At noon, on the day of secession, at Mallory Square in Key West Florida, Mayor Wardlow read the proclamation of secession and proclaimed aloud that the Conch Republic was an independent nation separate from the U.S. and then symbolically began the Conch Republic's Civil Rebellion by breaking a loaf of stale Cuban bread over the head of a man dressed in a U.S. Navy uniform. After one minute of rebellion, the now, Prime Minister Wardlow turned to the Admiral in charge of the Navy Base at Key West, and surrendered to the Union Forces, and demanded 1 Billion dollars in foreign aid and War Relief to rebuild our nation after the long Federal siege!

Thus began the Conch Republic journey, which still continues today! We are both Conchs and we are Americans and we are proud to be both. By act of Congress we hold dual citizenship as Conchs and as Americans and will fight for the right to be both!

Contrary to recent reports, the name "Conch Republic" refers to "all"of the Florida Keys, or, that geographic apportionment of land that falls within the legally defined boundaries of Monroe County Florida, northward to "Skeeter's Last Chance Saloon" in Florida City, Dade County Florida, with Key West as the Nation's Capitol and all territories north of Key West being referred to as "The Northern Territories." Be it known that these boundaries were established by the U.S. Government when they set up "THE" Border Patrol blockade in front of "Skeeter's Last Chance Saloon", in April of 1982, thereby establishing a new United States border!

To enforce the validity of our secession, the Monroe County Commission, in 1994, by unanimous vote, did pass a County Resolution recognizing Mayor Wardlow's actions, on the 23rd of April in 1982, as by, of and for the people of the Florida Keys.

The Conch Republic's Official Position


The Conch Republic has it's own Passports, and has had citizens and Diplomats received by thirteen Caribbean countries, Mexico, Sweden, Russia, France, Spain, Ireland and Germany. The Conch Republic has Conch-sulates in Switzerland, Havana, Maine and New Orleans.

The Conch Republic has as its stated Foreign Policy, "The Mitigation of World Tension through the Exercise of Humor." As the world's first "Fifth World" country, we exist as a "State of Mind," and aspire only to bring more Warmth, Humor and Respect to a planet we find in sore need of all three.

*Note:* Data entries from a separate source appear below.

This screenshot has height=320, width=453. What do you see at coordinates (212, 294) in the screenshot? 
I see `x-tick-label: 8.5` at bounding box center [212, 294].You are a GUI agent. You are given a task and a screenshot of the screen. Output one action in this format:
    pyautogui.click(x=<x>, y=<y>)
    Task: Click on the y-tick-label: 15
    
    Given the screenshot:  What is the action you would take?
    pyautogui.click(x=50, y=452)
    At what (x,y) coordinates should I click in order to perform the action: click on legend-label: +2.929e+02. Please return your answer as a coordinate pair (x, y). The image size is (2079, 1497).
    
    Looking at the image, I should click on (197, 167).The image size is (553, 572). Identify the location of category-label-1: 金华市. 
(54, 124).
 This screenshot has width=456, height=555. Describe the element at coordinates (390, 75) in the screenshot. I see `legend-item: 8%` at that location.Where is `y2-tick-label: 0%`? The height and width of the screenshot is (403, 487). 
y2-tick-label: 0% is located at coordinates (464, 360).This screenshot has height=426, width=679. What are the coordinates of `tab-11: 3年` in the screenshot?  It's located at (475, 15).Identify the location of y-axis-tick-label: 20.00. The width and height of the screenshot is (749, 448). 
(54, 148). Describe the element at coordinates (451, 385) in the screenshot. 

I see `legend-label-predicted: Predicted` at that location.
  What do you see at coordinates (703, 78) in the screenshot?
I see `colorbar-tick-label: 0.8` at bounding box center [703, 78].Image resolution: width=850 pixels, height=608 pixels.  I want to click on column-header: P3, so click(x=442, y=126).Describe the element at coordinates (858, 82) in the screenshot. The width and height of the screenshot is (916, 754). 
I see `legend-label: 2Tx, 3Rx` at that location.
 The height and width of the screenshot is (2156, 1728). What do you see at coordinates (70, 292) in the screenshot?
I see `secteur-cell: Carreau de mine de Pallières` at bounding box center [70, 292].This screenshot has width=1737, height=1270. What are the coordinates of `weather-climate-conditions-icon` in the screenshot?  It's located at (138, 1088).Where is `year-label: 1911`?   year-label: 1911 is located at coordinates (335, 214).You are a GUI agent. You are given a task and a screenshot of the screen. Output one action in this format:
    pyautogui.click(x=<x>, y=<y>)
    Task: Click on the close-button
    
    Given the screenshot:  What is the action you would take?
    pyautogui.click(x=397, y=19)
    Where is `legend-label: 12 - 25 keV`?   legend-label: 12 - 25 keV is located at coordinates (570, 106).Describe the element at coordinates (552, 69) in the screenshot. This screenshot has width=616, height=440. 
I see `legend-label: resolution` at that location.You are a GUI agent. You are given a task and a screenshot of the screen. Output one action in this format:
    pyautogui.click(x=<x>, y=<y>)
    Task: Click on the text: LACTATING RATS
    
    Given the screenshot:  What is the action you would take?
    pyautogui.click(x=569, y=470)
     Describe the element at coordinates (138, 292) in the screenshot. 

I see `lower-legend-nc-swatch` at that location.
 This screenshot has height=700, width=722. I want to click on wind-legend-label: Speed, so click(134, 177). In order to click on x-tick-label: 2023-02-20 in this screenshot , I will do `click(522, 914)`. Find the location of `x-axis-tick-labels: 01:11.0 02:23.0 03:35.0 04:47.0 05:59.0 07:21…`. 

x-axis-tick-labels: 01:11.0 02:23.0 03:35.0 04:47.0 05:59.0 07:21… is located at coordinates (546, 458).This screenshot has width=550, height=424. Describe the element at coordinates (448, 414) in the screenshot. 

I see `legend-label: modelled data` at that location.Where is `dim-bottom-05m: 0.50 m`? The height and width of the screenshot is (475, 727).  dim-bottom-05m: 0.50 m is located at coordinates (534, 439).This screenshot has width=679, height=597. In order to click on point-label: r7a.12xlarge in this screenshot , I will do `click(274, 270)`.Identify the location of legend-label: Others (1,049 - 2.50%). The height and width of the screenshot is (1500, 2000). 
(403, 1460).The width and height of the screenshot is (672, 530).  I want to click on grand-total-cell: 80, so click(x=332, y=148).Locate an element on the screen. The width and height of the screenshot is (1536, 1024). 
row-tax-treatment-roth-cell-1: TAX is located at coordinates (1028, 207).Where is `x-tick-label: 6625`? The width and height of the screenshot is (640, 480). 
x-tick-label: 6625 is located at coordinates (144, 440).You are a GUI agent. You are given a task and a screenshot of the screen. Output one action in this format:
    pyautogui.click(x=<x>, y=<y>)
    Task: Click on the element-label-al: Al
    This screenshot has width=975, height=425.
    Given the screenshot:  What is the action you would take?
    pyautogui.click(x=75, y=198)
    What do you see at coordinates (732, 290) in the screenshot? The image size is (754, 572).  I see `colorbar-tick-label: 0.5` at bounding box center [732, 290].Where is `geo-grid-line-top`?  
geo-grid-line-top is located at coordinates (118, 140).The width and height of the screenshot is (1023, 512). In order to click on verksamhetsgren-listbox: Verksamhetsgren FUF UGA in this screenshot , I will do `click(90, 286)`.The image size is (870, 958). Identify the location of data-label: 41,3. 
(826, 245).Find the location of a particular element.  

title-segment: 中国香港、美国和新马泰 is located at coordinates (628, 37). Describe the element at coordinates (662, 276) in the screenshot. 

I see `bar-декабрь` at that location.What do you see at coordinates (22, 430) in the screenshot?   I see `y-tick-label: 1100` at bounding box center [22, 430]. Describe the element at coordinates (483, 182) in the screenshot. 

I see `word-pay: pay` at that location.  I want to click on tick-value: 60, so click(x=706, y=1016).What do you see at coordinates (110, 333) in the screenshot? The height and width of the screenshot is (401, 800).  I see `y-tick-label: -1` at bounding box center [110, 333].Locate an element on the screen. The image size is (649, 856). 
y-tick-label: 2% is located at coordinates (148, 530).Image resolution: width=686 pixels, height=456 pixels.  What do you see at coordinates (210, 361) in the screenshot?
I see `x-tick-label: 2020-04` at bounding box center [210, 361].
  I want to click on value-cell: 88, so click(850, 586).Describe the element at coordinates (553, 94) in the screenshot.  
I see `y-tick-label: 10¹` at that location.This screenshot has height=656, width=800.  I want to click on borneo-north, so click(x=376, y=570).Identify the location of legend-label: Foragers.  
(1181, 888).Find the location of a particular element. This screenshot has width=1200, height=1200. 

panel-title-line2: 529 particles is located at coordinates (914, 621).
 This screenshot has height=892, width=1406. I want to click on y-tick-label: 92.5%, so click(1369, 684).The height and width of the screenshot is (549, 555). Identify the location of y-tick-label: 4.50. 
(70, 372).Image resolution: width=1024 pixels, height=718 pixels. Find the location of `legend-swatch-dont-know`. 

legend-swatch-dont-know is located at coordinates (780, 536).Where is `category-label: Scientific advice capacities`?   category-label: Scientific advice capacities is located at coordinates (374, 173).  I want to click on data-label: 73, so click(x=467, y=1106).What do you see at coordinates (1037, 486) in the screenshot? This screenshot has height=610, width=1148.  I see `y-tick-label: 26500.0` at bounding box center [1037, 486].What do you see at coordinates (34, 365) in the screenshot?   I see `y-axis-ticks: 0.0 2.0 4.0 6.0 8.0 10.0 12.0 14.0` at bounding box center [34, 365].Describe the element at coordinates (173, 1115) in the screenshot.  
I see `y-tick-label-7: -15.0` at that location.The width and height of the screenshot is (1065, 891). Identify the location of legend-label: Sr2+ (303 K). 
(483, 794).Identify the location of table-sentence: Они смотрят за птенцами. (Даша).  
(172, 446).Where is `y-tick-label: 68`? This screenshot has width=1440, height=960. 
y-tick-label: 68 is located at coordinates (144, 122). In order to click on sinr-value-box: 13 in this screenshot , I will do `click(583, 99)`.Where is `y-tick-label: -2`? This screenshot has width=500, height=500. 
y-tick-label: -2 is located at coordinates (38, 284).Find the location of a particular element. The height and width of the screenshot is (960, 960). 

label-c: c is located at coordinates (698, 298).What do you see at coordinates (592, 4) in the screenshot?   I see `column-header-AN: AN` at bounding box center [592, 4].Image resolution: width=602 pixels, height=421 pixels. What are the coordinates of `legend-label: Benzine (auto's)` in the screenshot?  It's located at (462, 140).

The Conch Republic has conch-ceived several World Firsts. We are the first country in the world to require its citizens to obey local customs as well as laws. The Conch Republic is the world's first functioning Meritocracy whereby anyone that sees a job that needs doing can do it, and be recognized in that position. We are the first country to recognize the conch-cept of the "World Principle of Human Rights and Ambitions," because what are rights without the ability to realize ambitions?

We celebrate our Independence annually in a "public and notorious manner" during a ten day Conch Republic Independence Celebration which is held in April of every year."